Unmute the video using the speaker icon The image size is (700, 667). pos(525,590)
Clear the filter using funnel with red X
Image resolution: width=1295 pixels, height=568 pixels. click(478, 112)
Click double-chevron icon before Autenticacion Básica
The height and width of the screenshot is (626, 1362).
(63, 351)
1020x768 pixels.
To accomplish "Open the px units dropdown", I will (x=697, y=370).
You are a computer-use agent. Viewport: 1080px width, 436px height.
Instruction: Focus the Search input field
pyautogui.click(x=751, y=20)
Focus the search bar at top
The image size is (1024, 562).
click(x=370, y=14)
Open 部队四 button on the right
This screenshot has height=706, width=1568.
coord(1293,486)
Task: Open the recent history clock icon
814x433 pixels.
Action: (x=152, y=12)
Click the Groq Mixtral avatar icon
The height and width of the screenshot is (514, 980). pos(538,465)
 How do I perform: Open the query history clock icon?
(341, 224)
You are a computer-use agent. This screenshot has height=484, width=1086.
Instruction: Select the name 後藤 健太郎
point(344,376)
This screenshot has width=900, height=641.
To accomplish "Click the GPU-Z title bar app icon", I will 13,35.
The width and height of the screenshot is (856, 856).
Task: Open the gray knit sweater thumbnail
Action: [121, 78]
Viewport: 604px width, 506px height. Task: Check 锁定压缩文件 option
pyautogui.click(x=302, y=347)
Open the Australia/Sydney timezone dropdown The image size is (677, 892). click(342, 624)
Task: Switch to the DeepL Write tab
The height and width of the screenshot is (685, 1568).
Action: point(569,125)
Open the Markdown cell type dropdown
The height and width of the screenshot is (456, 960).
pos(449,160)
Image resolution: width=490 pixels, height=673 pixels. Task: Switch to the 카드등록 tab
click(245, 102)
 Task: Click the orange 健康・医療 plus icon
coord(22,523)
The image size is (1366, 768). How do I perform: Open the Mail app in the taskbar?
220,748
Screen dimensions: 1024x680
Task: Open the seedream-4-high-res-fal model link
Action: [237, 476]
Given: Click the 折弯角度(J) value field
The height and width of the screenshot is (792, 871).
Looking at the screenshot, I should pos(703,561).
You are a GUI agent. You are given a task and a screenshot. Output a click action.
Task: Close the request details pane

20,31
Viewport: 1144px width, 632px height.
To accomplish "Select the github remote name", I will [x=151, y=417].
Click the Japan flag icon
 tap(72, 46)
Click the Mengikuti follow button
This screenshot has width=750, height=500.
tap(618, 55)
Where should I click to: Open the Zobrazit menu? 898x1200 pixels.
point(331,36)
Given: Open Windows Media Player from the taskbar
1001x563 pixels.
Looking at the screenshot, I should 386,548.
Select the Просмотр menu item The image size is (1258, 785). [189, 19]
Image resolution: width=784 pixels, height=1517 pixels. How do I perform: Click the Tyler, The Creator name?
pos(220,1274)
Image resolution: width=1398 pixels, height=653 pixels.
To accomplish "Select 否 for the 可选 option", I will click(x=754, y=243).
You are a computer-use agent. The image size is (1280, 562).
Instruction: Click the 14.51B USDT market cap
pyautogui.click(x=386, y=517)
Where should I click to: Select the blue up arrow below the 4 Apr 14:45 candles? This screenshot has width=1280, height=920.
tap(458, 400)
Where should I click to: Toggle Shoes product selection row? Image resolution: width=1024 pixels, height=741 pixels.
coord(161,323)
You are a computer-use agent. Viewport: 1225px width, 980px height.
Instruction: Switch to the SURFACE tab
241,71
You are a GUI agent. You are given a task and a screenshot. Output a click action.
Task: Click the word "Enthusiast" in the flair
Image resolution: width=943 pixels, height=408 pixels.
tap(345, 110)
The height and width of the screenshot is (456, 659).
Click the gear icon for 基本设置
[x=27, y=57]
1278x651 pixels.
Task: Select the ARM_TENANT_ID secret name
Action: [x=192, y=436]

### Work task
Each line that contains the string "agent" should be copied from the data above.

### Exercise solution
You are a computer-use agent. Viewport: 1080px width, 436px height.
You are a computer-use agent. This screenshot has height=484, width=1086.
You are a GUI agent. You are given a task and a screenshot. Output a click action.
You are a computer-use agent. The image size is (1280, 562).
You are a computer-use agent. Viewport: 1225px width, 980px height.
You are a GUI agent. You are given a task and a screenshot. Output a click action.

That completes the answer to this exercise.